Regional wind model part 2 - Building a model of local wind effects
Summary
This post describes the construction of a Computational Fluid Dynamic (CFD) model of the Wellington region which gives local detail of the wind flow around topography. This model will be used in Part 3 of this blog series to scale the reference site wind distribution and generate local wind environment statistics.
What’s CFD?
The wind flow across some region can be modeled using the technique of computational fluid dynamics (CFD). This method calculates how the wind flows through space and around obstructions. It like a virtual wind tunnel and provided the model is correctly constructed, it should reproduce the local wind effects caused by the terrain. CFD simulations are quite complicated beasts and I will only try here to give a quick overview of the process.
Building a CFD model
The first step in constructing a CFD model is to define the relevant physics which must be solved for. For this work is was assumed that the lower atmosphere could be modeled as an incompressible homogeneous layer. The Navier Stokes equations, which describe fluid dynamics, will be solved in their Reynolds-averaged forumulation to give a steady state solution of velocity, pressure, and the turbulent kinetic energy, rate of dissipation and viscosity for discrete volumes within the model. The OpenFoam CFD package was used for this simulation.
The model extent must next be defined. For this work the basic model size was a rectangle 12km x 12km x 960m high. This work could be easily scaled up for larger regional models - however the simulation is computationally intense and larger models would take longer to solve.
The model was centered on Wellington city and rotated through 16 orientations for wind directions N, NNE, NE etc. The projections are shown on the map image below. The white cross is the location of the Wellington Aero reference site which was used in the first post of this series.

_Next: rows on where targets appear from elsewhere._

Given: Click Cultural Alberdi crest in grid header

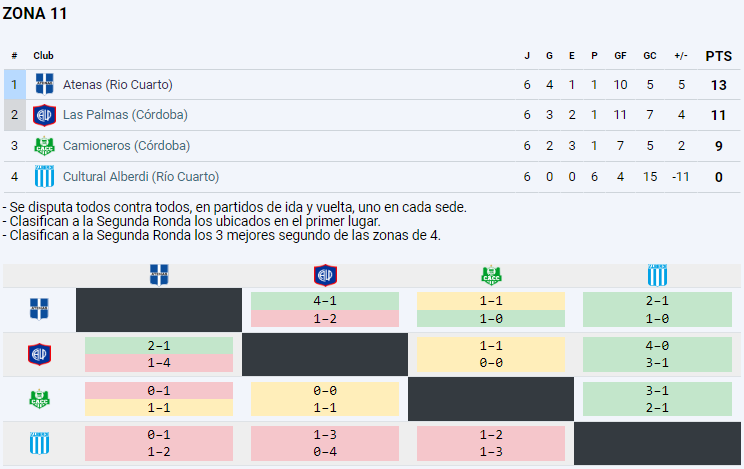Looking at the screenshot, I should 658,275.
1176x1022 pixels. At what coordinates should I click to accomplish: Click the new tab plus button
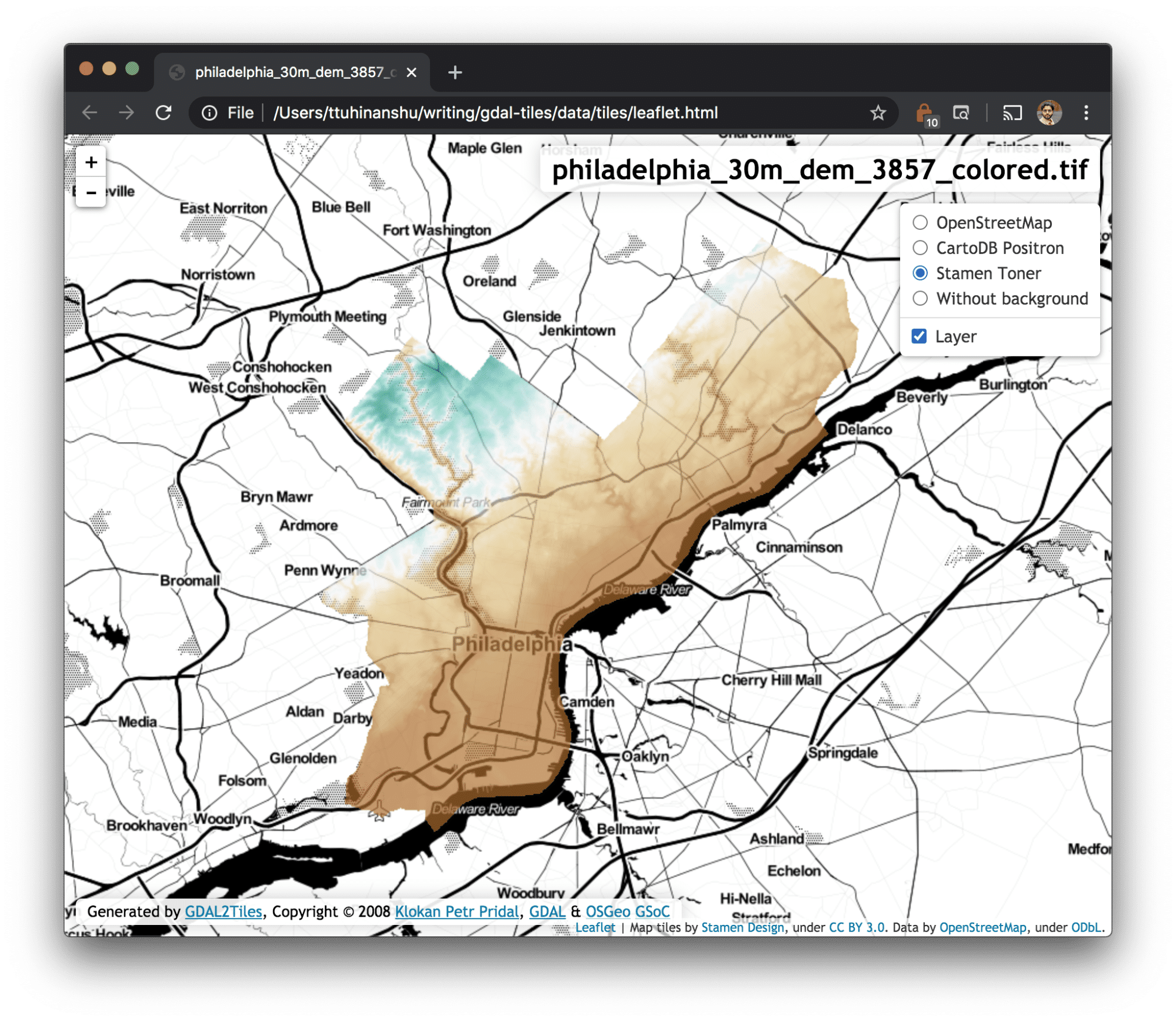pyautogui.click(x=459, y=70)
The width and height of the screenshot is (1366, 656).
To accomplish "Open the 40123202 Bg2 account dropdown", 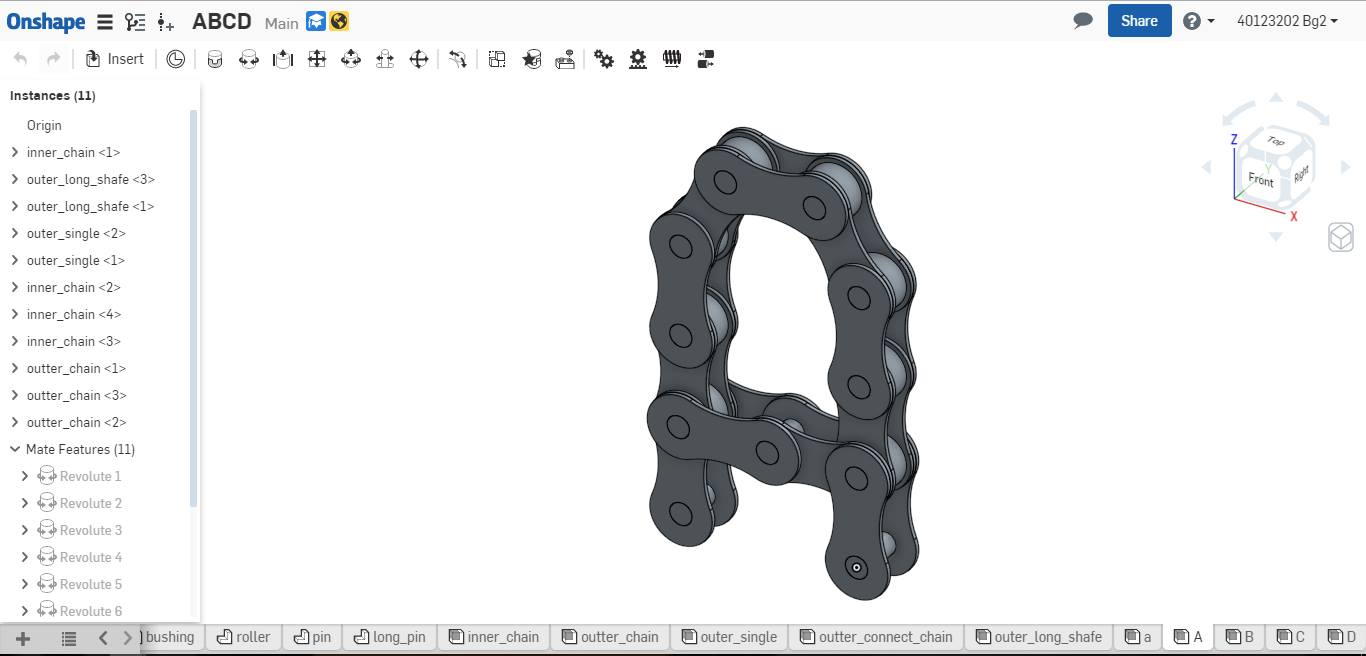I will pos(1287,21).
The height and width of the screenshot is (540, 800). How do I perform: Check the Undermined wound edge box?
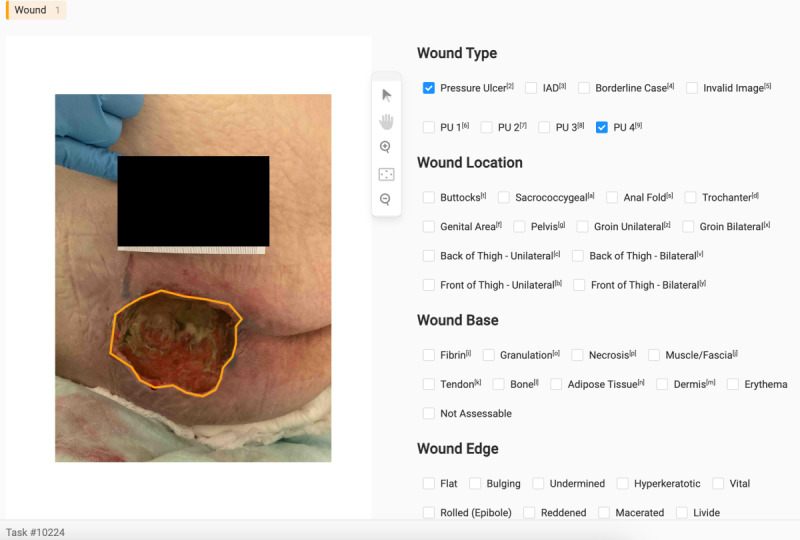538,483
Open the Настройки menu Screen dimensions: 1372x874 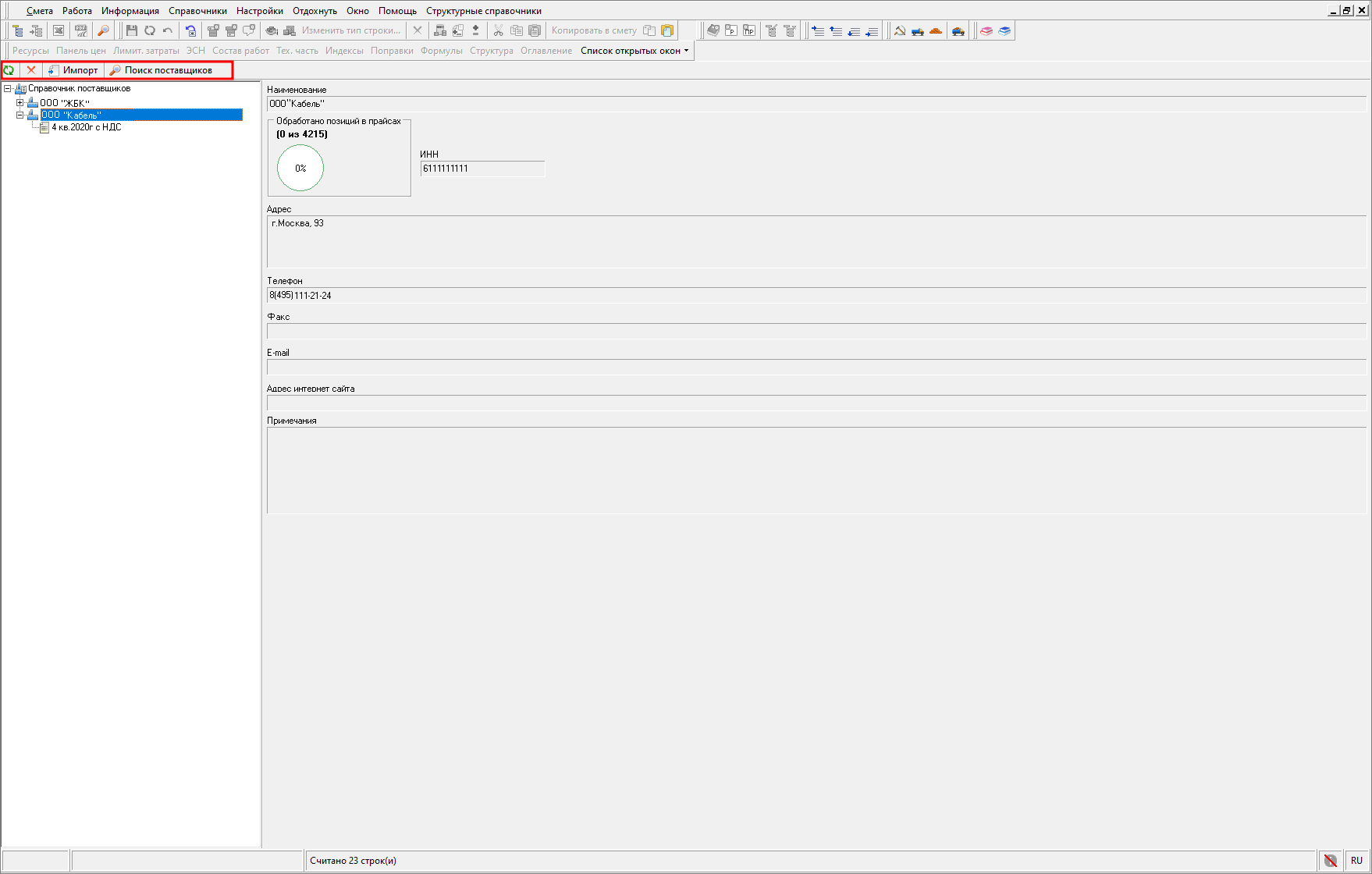(x=259, y=11)
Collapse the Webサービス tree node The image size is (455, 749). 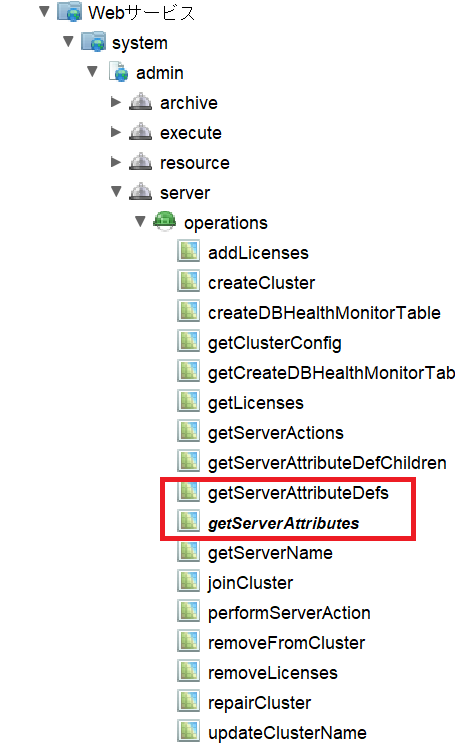point(44,11)
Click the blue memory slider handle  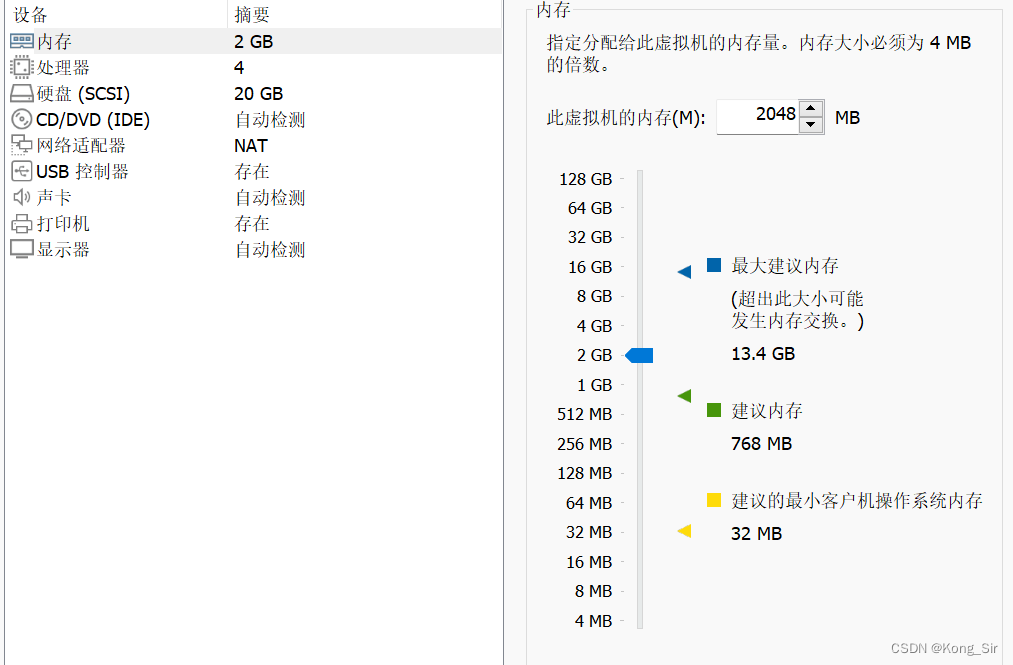tap(638, 355)
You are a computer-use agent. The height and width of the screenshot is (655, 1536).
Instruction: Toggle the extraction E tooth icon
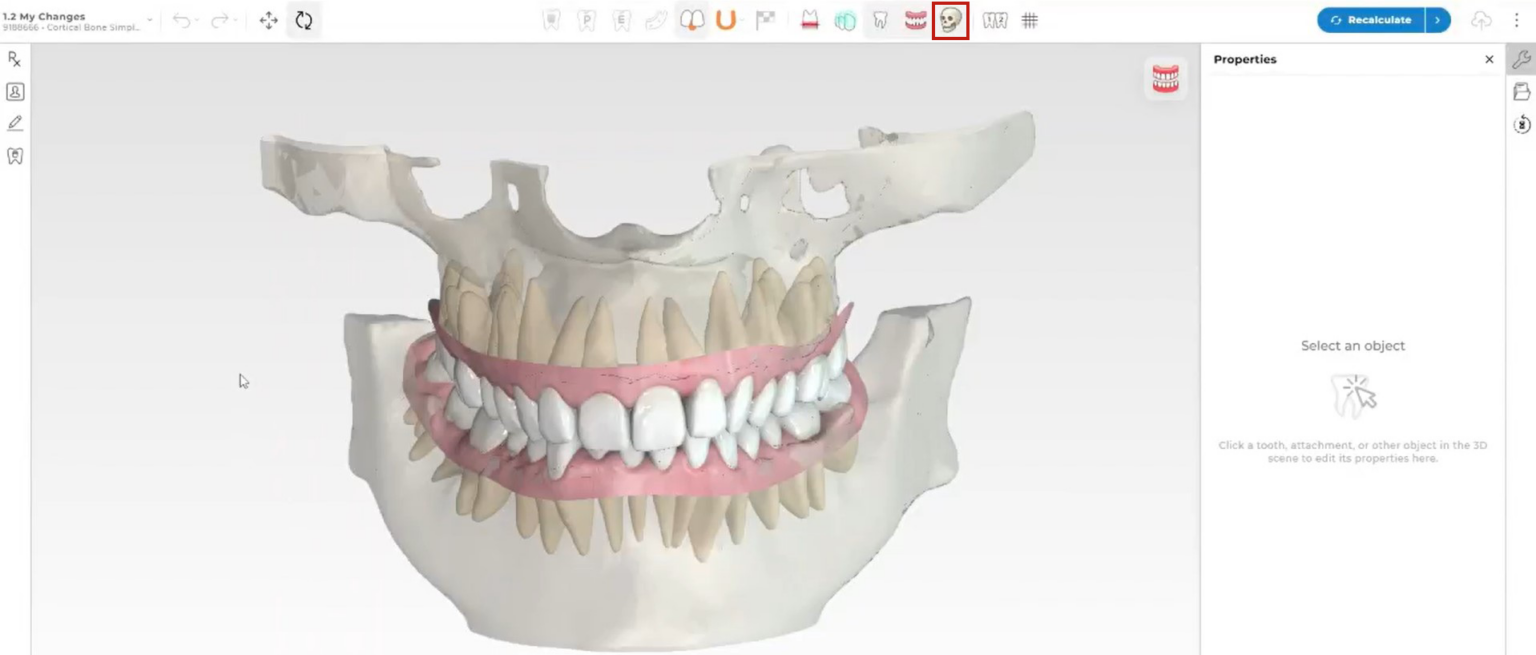point(621,19)
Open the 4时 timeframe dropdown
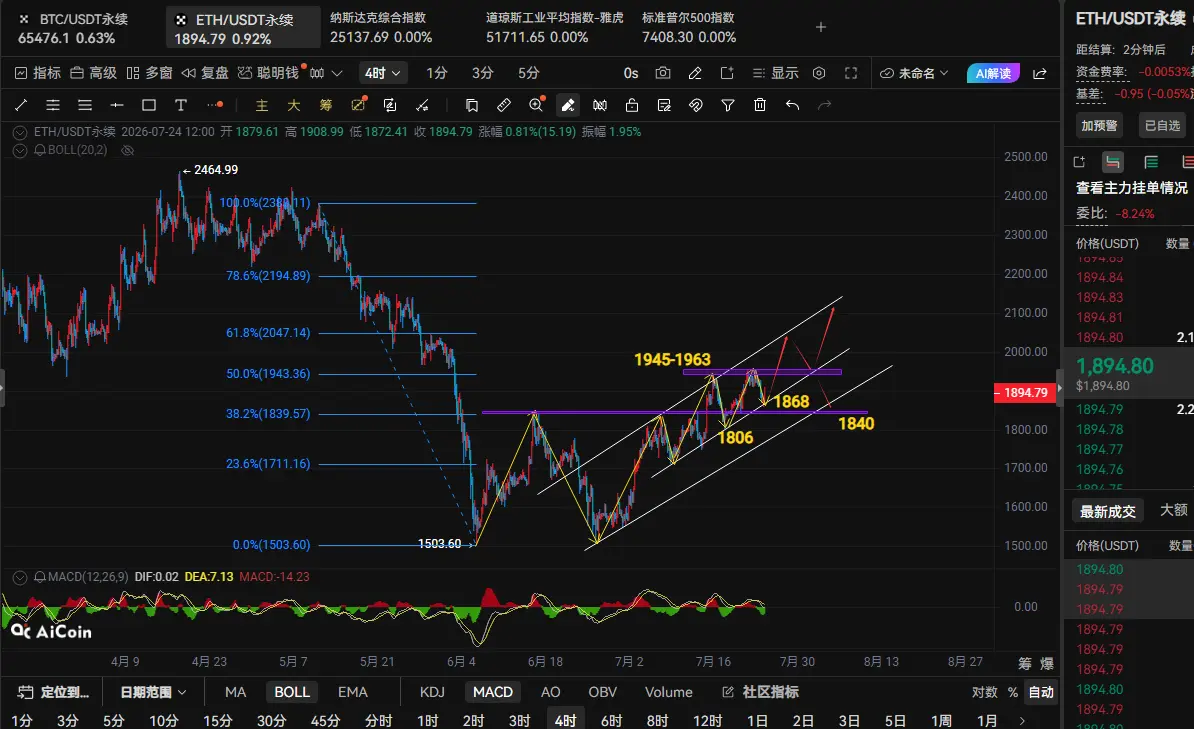This screenshot has height=729, width=1194. [x=382, y=73]
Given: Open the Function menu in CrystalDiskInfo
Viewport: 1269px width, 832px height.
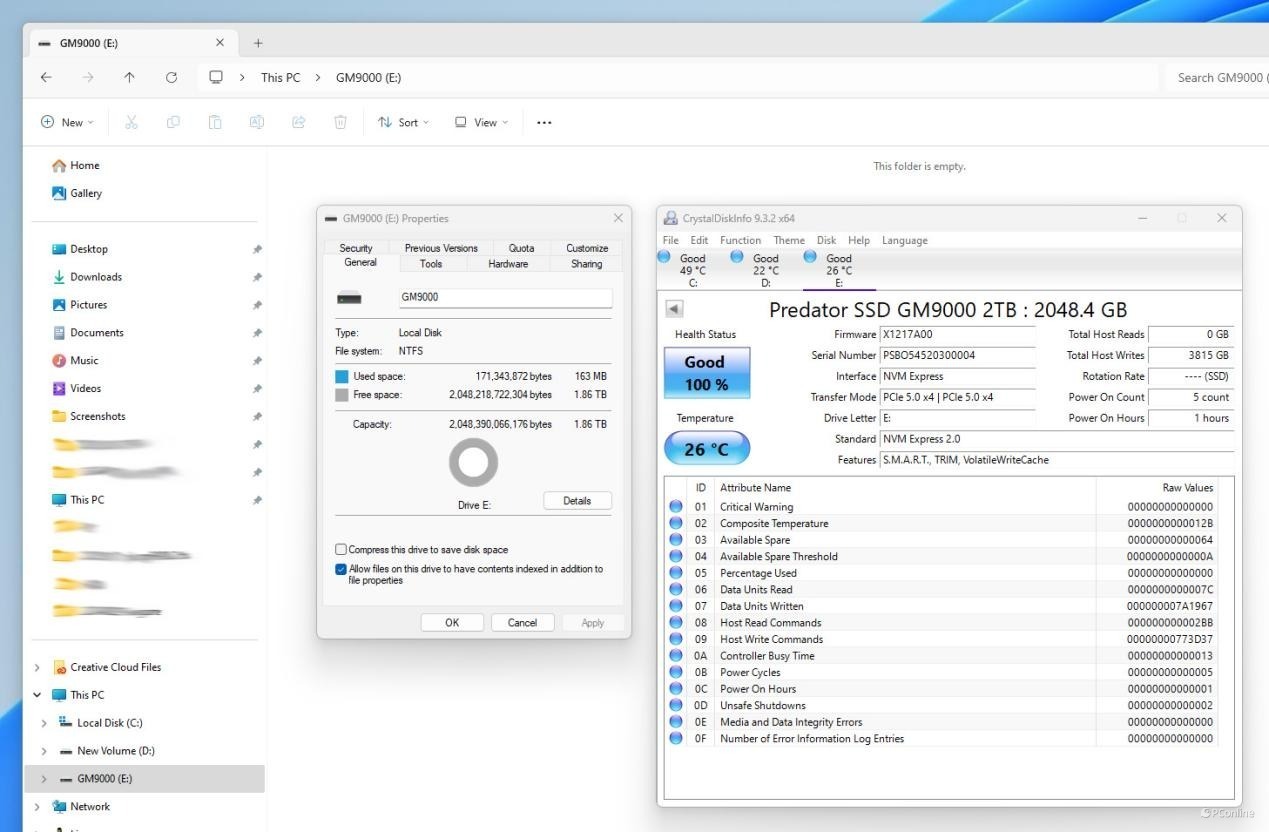Looking at the screenshot, I should click(x=740, y=240).
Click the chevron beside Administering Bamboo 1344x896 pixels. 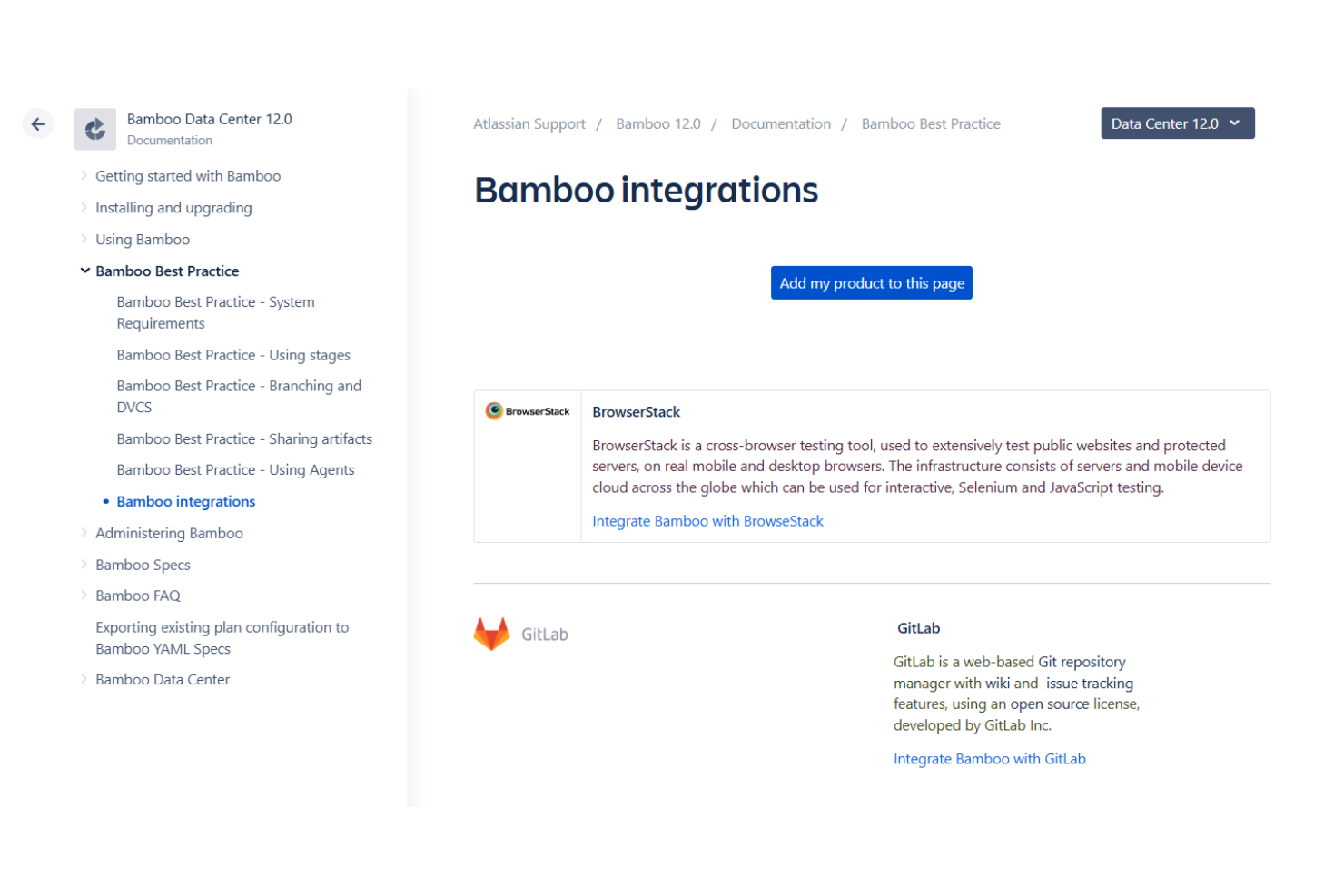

The bottom boundary of the model is the terrain - the data source for this is the [LINZ 8m Digital Elevation Model] (https://data.linz.govt.nz/layer/51768-nz-8m-digital-elevation-model-2012/). To work with the CFD software this elevation model needs to be converted to a stl standard 3d model file. There is a Python script available for doing this provided here. In the model this ground layer has an imposed no-slip boundary condition - this means the boundary velocity is zero. This same no-slip boundary condition is imposed for the top and sides of the model. For the inlet a log wind profile normalized to 10m/s is applied and the outlet is set at zero pressure. The absolute velocities in the model are not particularly import because the data will only be used for scaling relative to a reference site.
The model domain is then discretized into what is mostly a hexahedral mesh using the snappyHexMesh utility - this tool is included in the openfoam installation. The base mesh has a 40m resolution but refines down to 10m as it approaches the terrain surface. The mesh completes with two layers aligned to the boundary surface. The mesh is approximately 20 million cells in size.
The CFD models require quite a bit of computational muscle to complete. For this work the simulations were performed on an AWS c5 4xlarge instance - this virtual machine allows for parallel processing across 8 cores and has ample memory for the model size. The model solutions converged after approximately 1000 iterations (2 hours).
For this work we are only interested in wind speeds near the ground surface and so we can take a slice from the full 3D solution. To avoid boundary defects it is important to sample the solution from a cell which is not nearest the boundary. For this work velocity slices at a height of 20m above the surface are sampled using the paraview (a visualization and analysis tool). One such slice is shown below - the color scale gives the magnitude of the velocity and the arrows give the vector direction. Regional effects are evident. Directional changes are shown by the arrows and the wind speeds are highest on the hill top.
The surface slices were exported from paraview for the 16 different wind directions. From these datasets Python interpolation objects were generated which give bivariate spline approximations to the surface velocity magnitude and direction. This were generated using the scipy package class interpolate.RectBivariateSpline class. This then gives for each wind direction the functions and which described the velocity magnitude and direction at location coordinates x,y. These functions will be used in part 3 of this to scale reference site observations to a wind expectancy at any site.